IR35: HMRC commits to improving ‘contracted out’ guidance for off-payroll rules
Seven contractor recruitment agencies have met with the taxman to tell him his ‘contracted-out’ guidance for IR35 off-payroll compliance still isn’t up to scratch.
The inadequacy of the guidance was first flagged up before April 6th’s 2017 off-payroll rules even took effect, when Bauer & Cottrell warned that HMRC’s case study was not clearcut.
WTT Consulting has similarly criticised the Revenue, saying its stance on contracted-out services (known as Statement of Works, ‘SOWs’), is both unclear and hard to locate.
And ReLegal Consulting pointed out in May this year that HMRC had upped its “communications” about contracted-out services, “in response to customer insight”.
But only a few months later, in August 2023, some contracted-out arrangements seeking to bypass the off-payroll rules were said to adhere to HMRC guidance so poorly that the guidance may as well not exist.
At last week’s meeting with HMRC (which was represented by five tax officials from its policy and compliance units), the use of SOWs as a workaround to the rules was, “explored”.
Recalling yesterday what was said, Stephen Rookes, an adviser to The Association of Professional Staffing Companies (APSCo) also told ContractorUK:
“I explained to HMRC that I had seen a number of contracts with recruitment agencies that purported to be ‘contracted-out services.’
“But on closer examination, they clearly were not genuine [SOWs], as they did [not] satisfy the fundamental principles set out in HMRC's Employment Status Manual.”
'HMRC to enhance contracted-out off-payroll guidance to make it clearer'
Rookes says HMRC committed to look at “enhancing” its existing guidance to “make it clearer” what does and does not constitute a genuine contracted-out service.
The tax department also said it was committed to ‘taking on board the observations’ of the seven agencies.
Qdos, which was in attendance too, cautions that the taxman wasn’t put on a deadline however, regarding his commitment to improve the Statement of Work guidance.
In fact, the IR35 contract review firm’s CEO, Seb Maley, says he left the meeting “not clear about the timings of any changes” to the currently live HMRC guidance.
'No vow to improve contracted-out IR35 guidance by Autumn Statement 2023'
Rookes agrees. “There was no comment or commitment [by HMRC] to make any improvements at Autumn Statement 2023,” he said, responding to questions. “That’s highly unlikely and optimistic.”
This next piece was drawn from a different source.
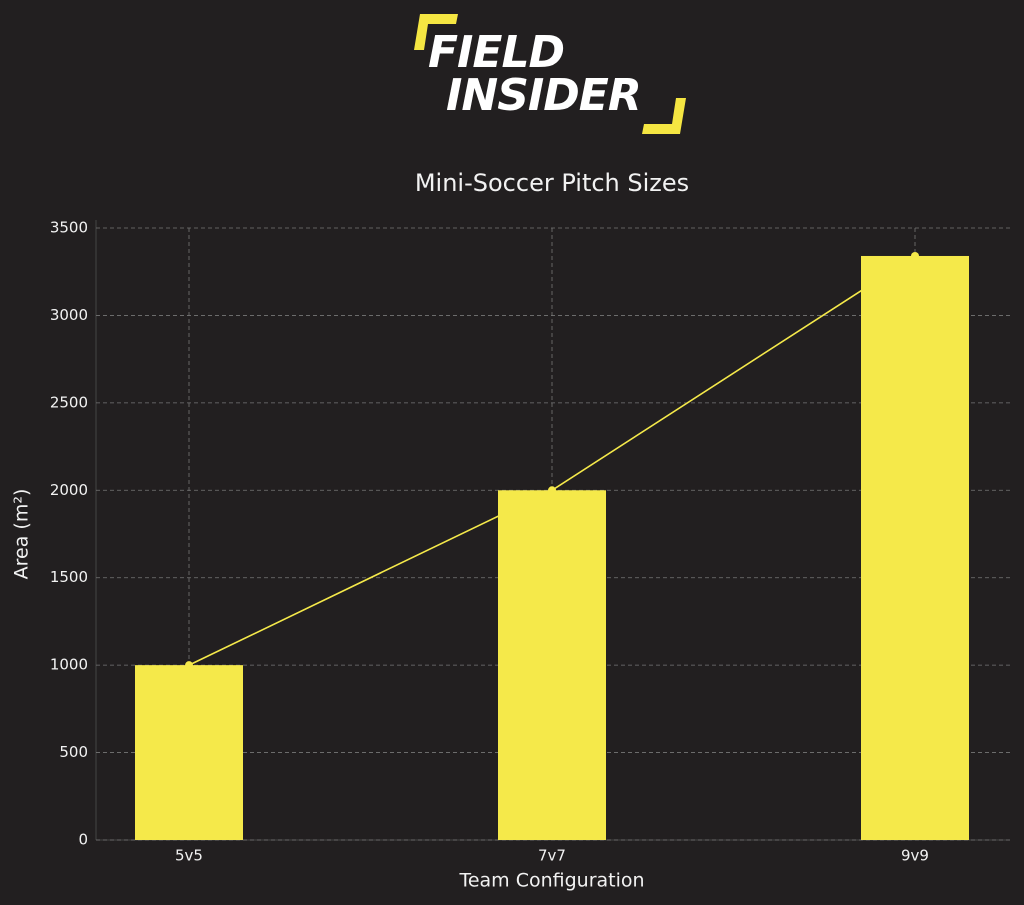 The height and width of the screenshot is (905, 1024). What do you see at coordinates (74, 752) in the screenshot?
I see `y-tick-label: 500` at bounding box center [74, 752].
Equally optimistic is to try to make the ‘contracted-out’ label stick, when a recruitment agency follows a service provider in the supply chain.
The managing director of his own consultancy, Strategic Risk & Compliance Consultancy Ltd, Rookes explained his assessment:
“While there may be a genuine contracted-out service between a client and service provider, for example an IT consultancy, when an employment business is the next supplier in the supply chain, it is very unlikely that the service provided by the employment business to the service provider…[will] meet the [HMRC] principles of a contracted-out service.”
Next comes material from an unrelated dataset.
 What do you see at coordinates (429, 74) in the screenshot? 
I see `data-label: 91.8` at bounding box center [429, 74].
He added that it’s particularly likely to be a contracted out-fail, on the basis that the workers provided by the employment business would likely be “integrated” into the service provider's (or client's) project delivery team.
'Develop HMRC's understanding of contracted out services'
Due to the complexities at stake, APSCo says it is pleased to have been able to meet HMRC – which itself is apparently still on learning curve when it comes to contracted-out services.
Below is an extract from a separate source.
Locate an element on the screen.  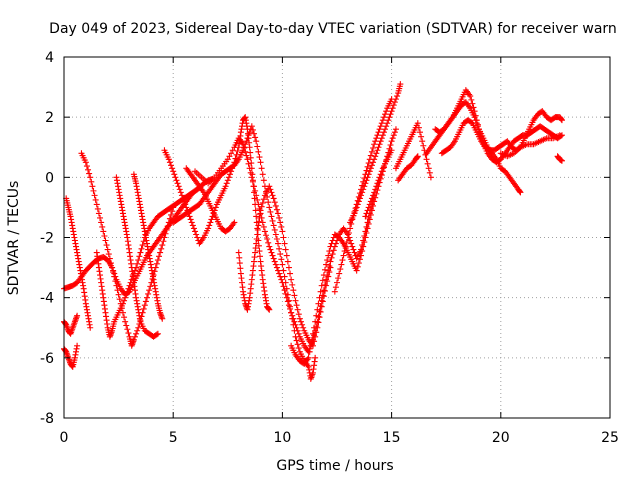
y-tick-label: -4 is located at coordinates (47, 299).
“HMRC welcomed [our] insights…to further develop their understanding of the use of contracted out services, including the risks and issue involved,” APSCo’s general counsel Shazia Imtiaz told ContractorUK.
Imtiaz added in a statement yesterday: “HMRC was also keen to receive feedback on its existing guidance, especially areas that should be included or do not currently add value to the guidance.
“APSCo understands that HMRC will use the views shared at the roundtables to help shape any draft guidance, and circulate to interested parties and stakeholders for review and feedback.”
'Very difficult consideration'
But an all-new draft of HMRC guidance on contracted-out services -- even one approved by the contractor industry, still won’t provide a substitute for what judges make of it all.
“In the absence of any case law, it’s a very difficult consideration for contractors’ clients; particularly given the complexity of projects and the volume of suppliers,” Qdos’s Mr Maley said of contracted out services.
“The current [HMRC] guidance leaves a large grey area which forces clients to make decisions based, in some cases, on common sense. [Nonetheless]…the fact that HMRC is actively looking at the area in isolation is something to be positive about.”